SHORT PROBLEM:
Reproduce the part of the material that opens with the line containing "Viewport: 814px width, 387px" and closes with the line containing "Action: [x=189, y=229]", including both of those lines and nothing else.

RECORDS FOR PROCESSING:

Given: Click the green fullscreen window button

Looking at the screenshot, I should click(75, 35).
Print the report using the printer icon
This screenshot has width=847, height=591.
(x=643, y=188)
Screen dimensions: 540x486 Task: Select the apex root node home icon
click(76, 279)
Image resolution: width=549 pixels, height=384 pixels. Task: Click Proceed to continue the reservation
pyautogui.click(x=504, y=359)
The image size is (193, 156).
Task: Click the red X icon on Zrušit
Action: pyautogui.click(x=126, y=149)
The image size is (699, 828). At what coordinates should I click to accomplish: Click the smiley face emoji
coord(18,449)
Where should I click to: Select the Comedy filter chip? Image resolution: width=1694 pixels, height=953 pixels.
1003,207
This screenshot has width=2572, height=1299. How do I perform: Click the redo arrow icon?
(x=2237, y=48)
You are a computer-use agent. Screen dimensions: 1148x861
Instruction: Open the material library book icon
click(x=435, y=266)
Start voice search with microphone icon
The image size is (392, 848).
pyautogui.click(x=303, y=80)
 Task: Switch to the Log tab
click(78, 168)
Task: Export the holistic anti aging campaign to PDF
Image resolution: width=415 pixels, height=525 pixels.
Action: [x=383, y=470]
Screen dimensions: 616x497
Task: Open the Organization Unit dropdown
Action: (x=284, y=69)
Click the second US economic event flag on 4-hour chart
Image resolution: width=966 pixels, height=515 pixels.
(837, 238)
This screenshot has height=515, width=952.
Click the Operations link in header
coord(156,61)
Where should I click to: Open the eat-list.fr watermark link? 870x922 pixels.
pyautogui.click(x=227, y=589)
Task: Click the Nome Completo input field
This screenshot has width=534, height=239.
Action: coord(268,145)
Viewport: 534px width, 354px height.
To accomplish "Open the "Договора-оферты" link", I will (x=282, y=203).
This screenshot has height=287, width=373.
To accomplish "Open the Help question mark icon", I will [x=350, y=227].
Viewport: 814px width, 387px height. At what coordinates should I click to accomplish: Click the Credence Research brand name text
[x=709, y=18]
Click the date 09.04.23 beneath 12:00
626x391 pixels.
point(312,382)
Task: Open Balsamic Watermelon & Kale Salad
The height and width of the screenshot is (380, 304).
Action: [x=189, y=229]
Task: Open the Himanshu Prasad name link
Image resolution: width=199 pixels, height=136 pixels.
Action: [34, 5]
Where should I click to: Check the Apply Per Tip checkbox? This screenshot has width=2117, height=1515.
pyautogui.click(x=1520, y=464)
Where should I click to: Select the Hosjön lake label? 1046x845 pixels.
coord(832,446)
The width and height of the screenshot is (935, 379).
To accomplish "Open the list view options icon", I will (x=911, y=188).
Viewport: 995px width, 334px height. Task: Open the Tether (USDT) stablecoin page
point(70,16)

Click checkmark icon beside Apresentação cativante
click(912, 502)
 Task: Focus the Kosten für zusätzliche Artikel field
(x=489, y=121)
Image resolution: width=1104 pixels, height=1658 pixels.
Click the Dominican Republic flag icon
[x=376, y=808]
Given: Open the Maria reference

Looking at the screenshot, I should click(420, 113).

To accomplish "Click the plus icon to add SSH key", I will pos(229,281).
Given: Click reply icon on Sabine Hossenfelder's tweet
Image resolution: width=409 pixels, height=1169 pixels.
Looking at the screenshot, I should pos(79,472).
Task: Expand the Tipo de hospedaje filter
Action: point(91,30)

FINAL ANSWER:
Viewport: 814px width, 387px height. At what coordinates should I click to accomplish: Click the Credence Research brand name text
[x=709, y=18]
Click the date 09.04.23 beneath 12:00
626x391 pixels.
point(312,382)
Task: Open Balsamic Watermelon & Kale Salad
The height and width of the screenshot is (380, 304).
Action: [x=189, y=229]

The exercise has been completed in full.